O autor, enquanto criador, inventa a sua própria escrita, mas não uma língua. As transformações e violentações que impõe ao sistema em que se encontra integrado constituem, por um lado, derivações das potencialidades do sistema português e , por outro lado, das estruturas herdadas das línguas autóctones e dos empréstimos das línguas que vieram depois (superstractos).

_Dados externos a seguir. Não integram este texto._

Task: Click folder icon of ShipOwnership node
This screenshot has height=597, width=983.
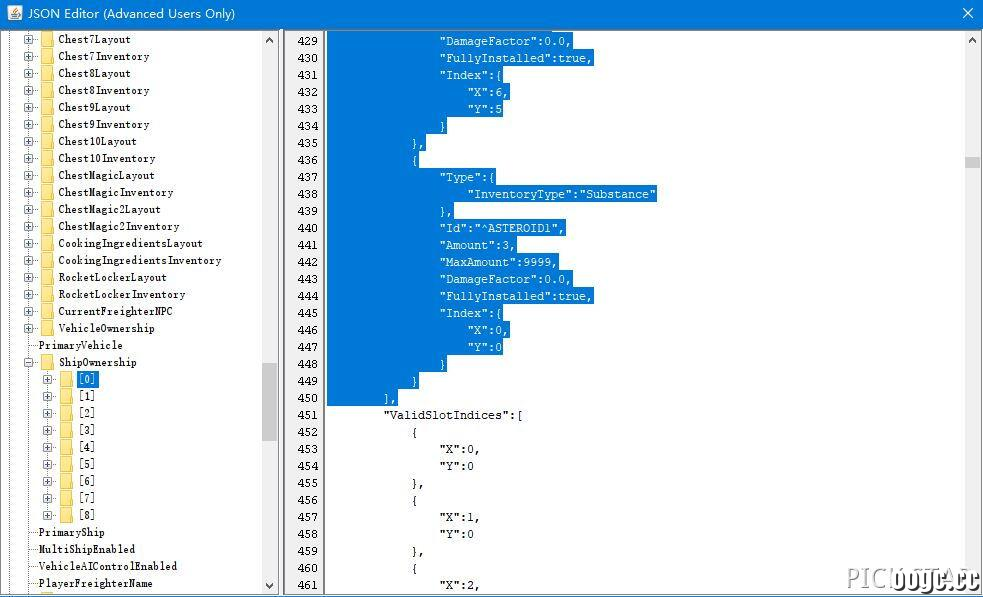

Se fizermos uma análise (por mais incompleta que seja, como é o caso) da sintaxe, da semântica e do léxico do seu discurso, verificamos estar perante a transformação do sistema português, assumindo os processos da língua subjacente – Bantu. A aparente “miscelânea” na escrita de Luandino fundamenta-se no facto de Angola ser servida por várias línguas do ramo Bantu ( kimbundu, umbundo,etc.) que vão interferir e desestruturar o português – padrão, servindo , no entanto, para uma reestruturação de um novo discurso, baseando-se nas línguas já existentes , nomeadamente o kimbundo.
Luandino acreditava que era possível exprimir a língua e a problemática do homem negro numa língua africana. O Português, em particular, ofereceu a vantagem de se deixar moldar mais facilmente, permitindo a sua africanização progressiva.
Luuanda foi um prenúncio do que viria a ser a autêntica literatura angolana.